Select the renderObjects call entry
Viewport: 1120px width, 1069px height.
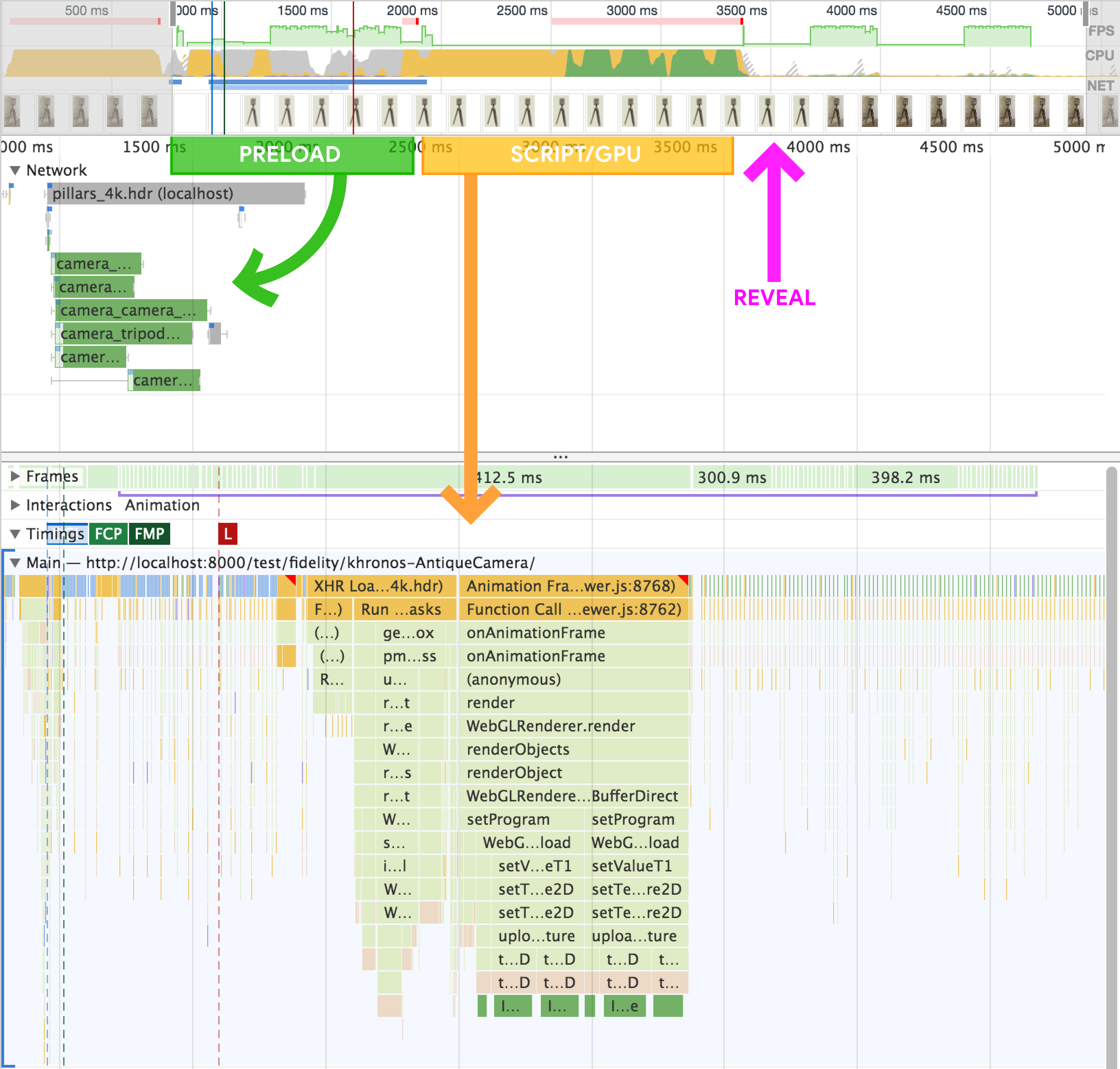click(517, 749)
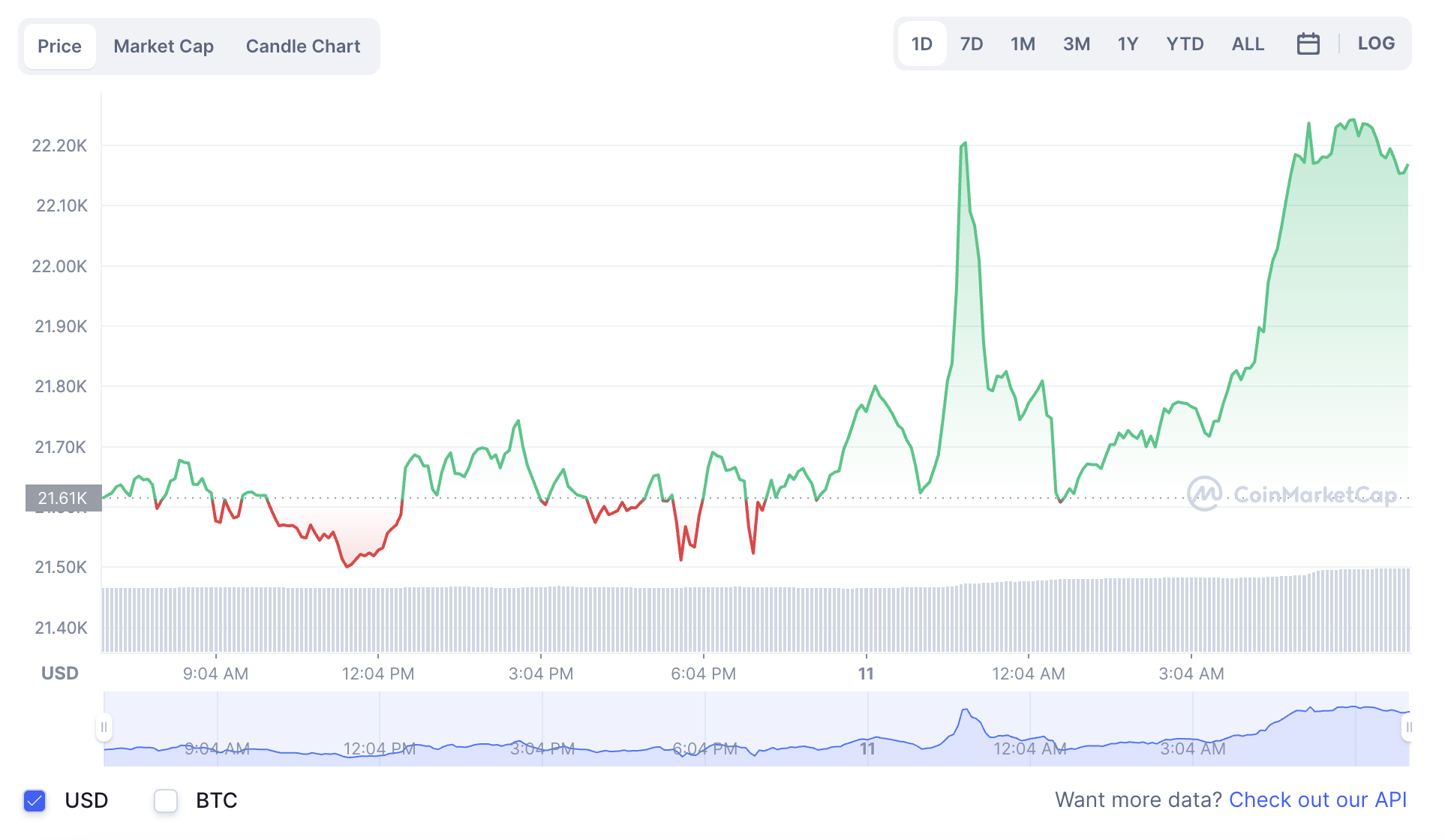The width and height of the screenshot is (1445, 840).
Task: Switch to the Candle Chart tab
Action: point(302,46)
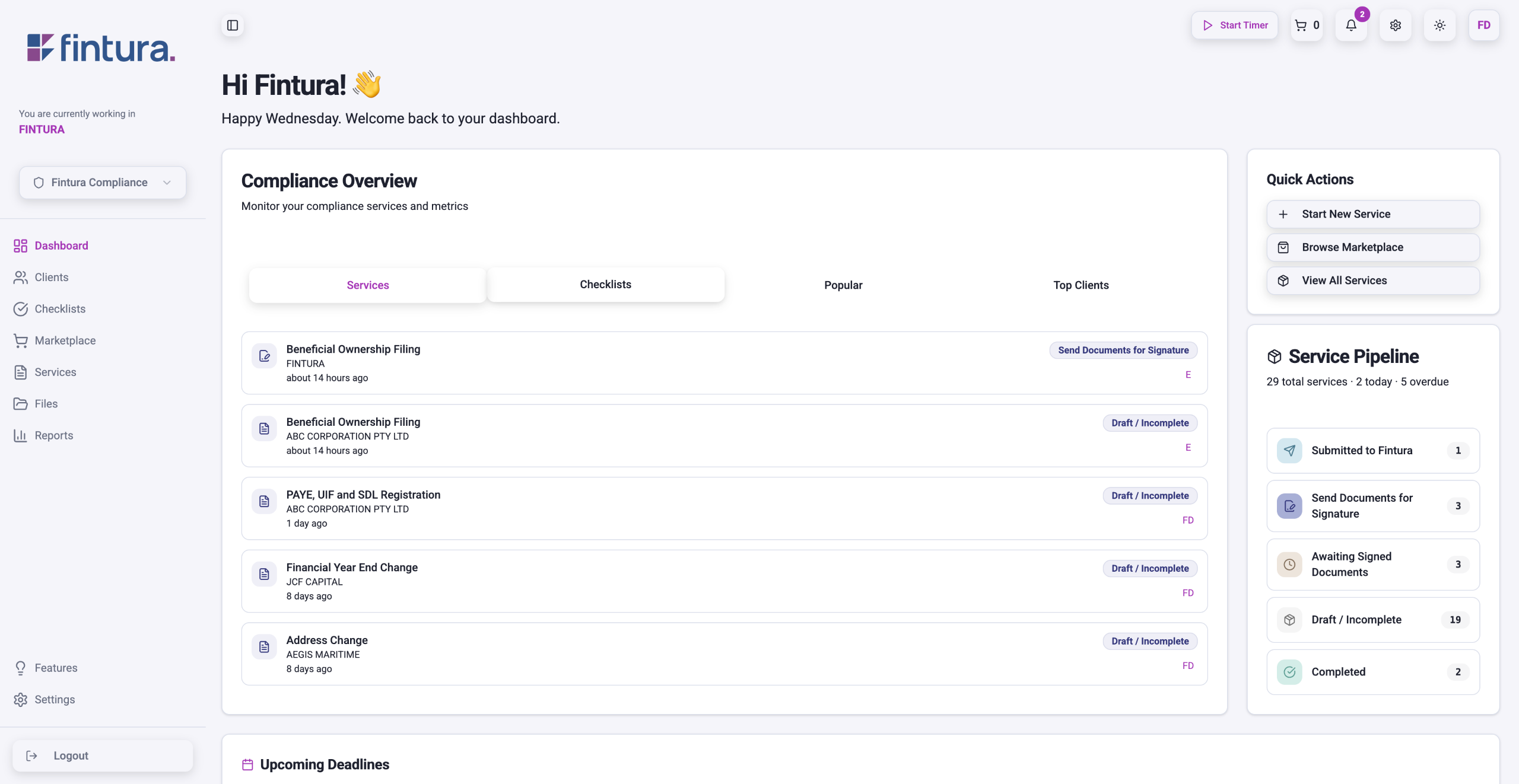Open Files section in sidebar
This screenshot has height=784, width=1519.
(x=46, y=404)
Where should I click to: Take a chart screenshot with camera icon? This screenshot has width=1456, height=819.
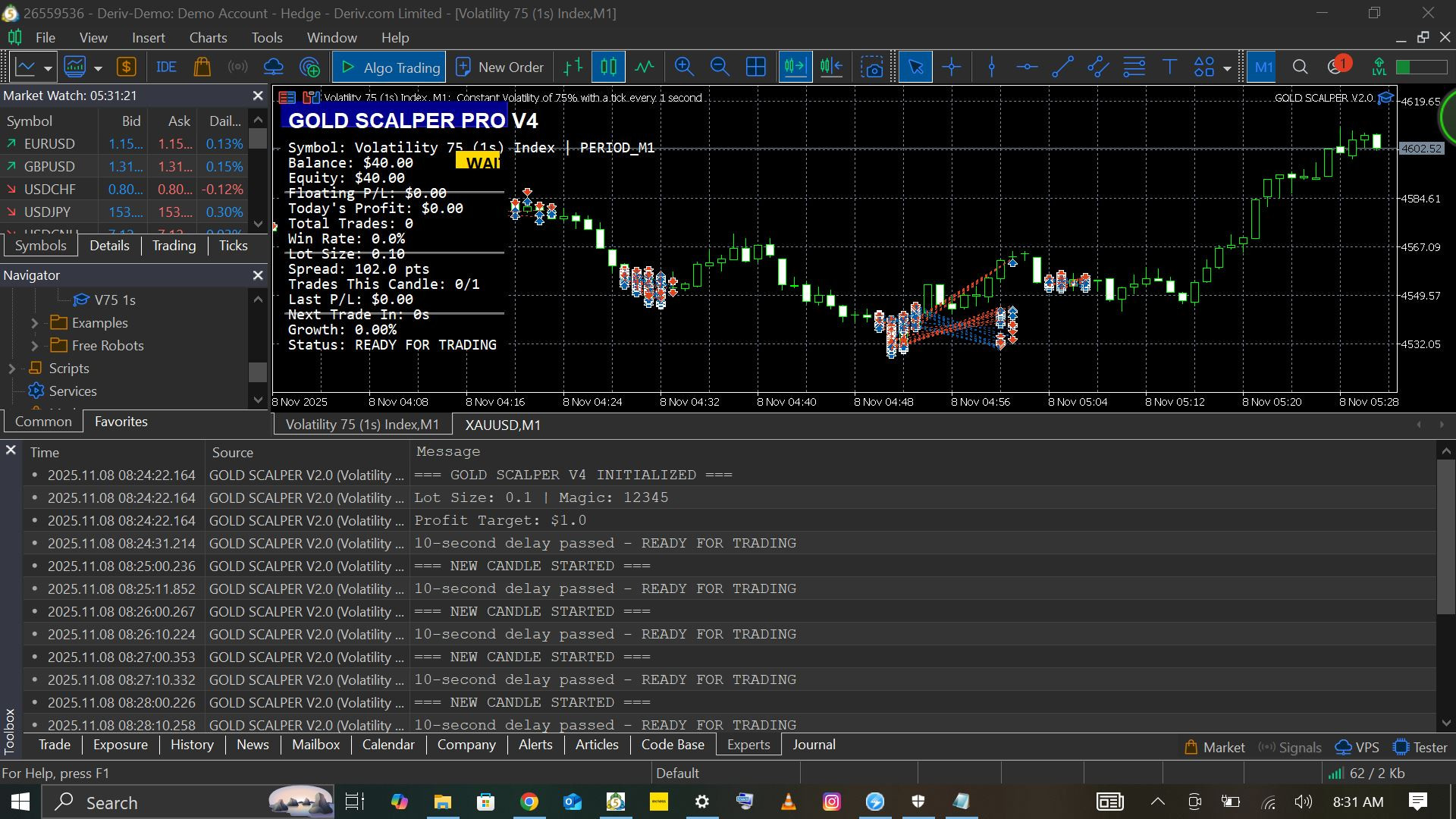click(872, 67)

* AIM OF THE TASK: Write out every record exactly. Leave the pictures out.

* SOLUTION TO THE EXERCISE:
Select the renderObjects call entry
Viewport: 1120px width, 1069px height.
click(517, 749)
The width and height of the screenshot is (1445, 840).
Task: Switch to the Candle Chart tab
Action: point(302,46)
Open Files section in sidebar
This screenshot has height=784, width=1519.
(x=46, y=404)
Where should I click to: Take a chart screenshot with camera icon? This screenshot has width=1456, height=819.
click(872, 67)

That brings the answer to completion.